On connaît certaines de leurs œuvres, mais qui sont ces auteurs belges qui font les belles heures de notre littérature ? Qui se cache derrière chacune de ces plumes ? Max tente de lire en eux comme dans un livre ouvert. L’autrice bruxelloise Odile d´Oultremont est la première à ouvrir sa porte...
Sa plume est délicate et c’est avec intelligence qu’elle décrit les sentiments qui parcourent les êtres à notre époque. Dans son troisième roman, «Une légère victoire» (après deux premiers auréolés de prix), Odile d’Oultremont –physique à la Michelle Pfeiffer, mais ce n’est pas trop son truc qu’on le lui fasse remarquer– provoque la rencontre, ou plutôt le choc, entre deux destins à priori très opposés. Il y est question de mort, d’enfance, de culpabilité et, surtout, des prisons dans lesquelles on s’enferme parfois soi-même (et celles dans lesquelles on nous enferme). «C’est la première fois que j’implique un élément relativement autobiographique dans mes histoires. Je fais d’habitude toujours de la fiction très éloignée de ma vie. Ici, cela concerne mon père, qui, un jour, a renversé de manière totalement accidentelle une dame plus âgée. Mon père, pétri de culpabilité, est allé voir le mari de cette dame et a eu une conversation avec lui qui l’a beaucoup marqué. Ça s’est passé il y a longtemps, mon père me l’a raconté un jour et cette histoire m’est restée en tête. Je me demandais comment on faisait pour vivre avec une culpabilité comme celle-là …». Voilà comment allaient naître les premières lignes de ce roman.
Odile, vous avez étudié l’Histoire, puis êtes devenue scénariste…L’écriture de romans est arrivée un peu plus tardivement dans votre vie. Pourquoi?
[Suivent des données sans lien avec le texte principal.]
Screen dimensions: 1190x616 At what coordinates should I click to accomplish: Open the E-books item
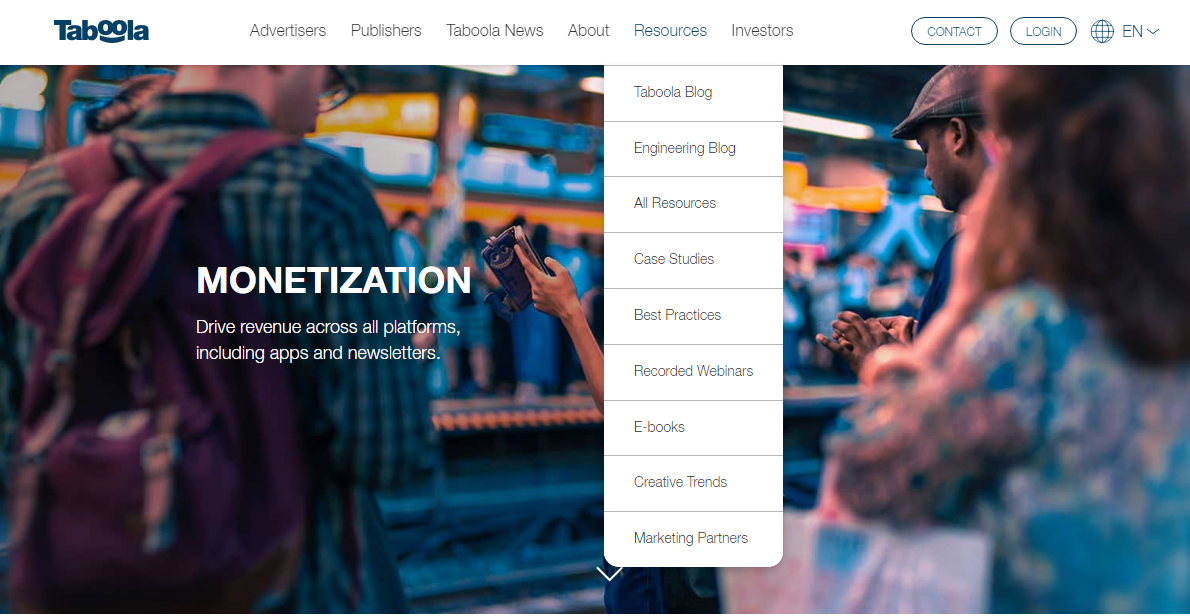693,428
J’ai commencé paradoxalement par être scénariste, ce qui n’était pas du tout prévu dans mon cursus. Et c’est le scénario qui m’a menée petit à petit au roman. Mais si vous m’aviez posé la question à huit ans: «qu’est-ce que tu veux faire plus tard?», je vous aurais répondu écrivain… C’était un rêve enfoui. Pendant très longtemps, je me suis dit que je n’étais pas à la hauteur. Et puis, je faisais diversion, c’est pour ça que j’ai étudié l’Histoire, puis que j’ai fait un peu de journalisme…
Pourquoi pas à la hauteur? Il vous manquait quoi?
La confiance en moi, comme plein de femmes, de jeunes femmes.
Et de vécu aussi?
Sans doute oui. Mais après, cette espèce d’idée reçue qu’on doit vivre des choses très compliquées pour pouvoir mieux écrire, je ne suis pas certaine que ce soit une chose à laquelle j’adhère aujourd’hui. Mais peut-être qu’à l’époque, manquant d’expérience et de confiance en moi, et d’actif, j’ai sans doute dû penser à ça.
En 2018, votre premier roman, «Les Déraisons», rencontre le succès public et critique. Cela a changé quoi pour vous?
D’abord, j’étais très heureuse d’avoir écrit le roman que je rêvais d’écrire depuis très longtemps. Et son accueil, c’était la cerise sur le gâteau, totalement inattendue. J’ai eu beaucoup de chance que mon texte soit très vite accepté, je n’ai pas connu les affres de l’édition comme plein de gens. J’ai découvert qu’on pouvait faire les choses, et dans des conditions satisfaisantes et heureuses. Bon, je l’ai découvert tardivement, il y a moyen de le faire plus vite! (rires) J’ai des filles, j’espère qu’elles comprendront ça bien avant moi. Ça m’a ensuite donné une énergie qui était en fait un cercle vertueux. C’est le premier pas qui est compliqué…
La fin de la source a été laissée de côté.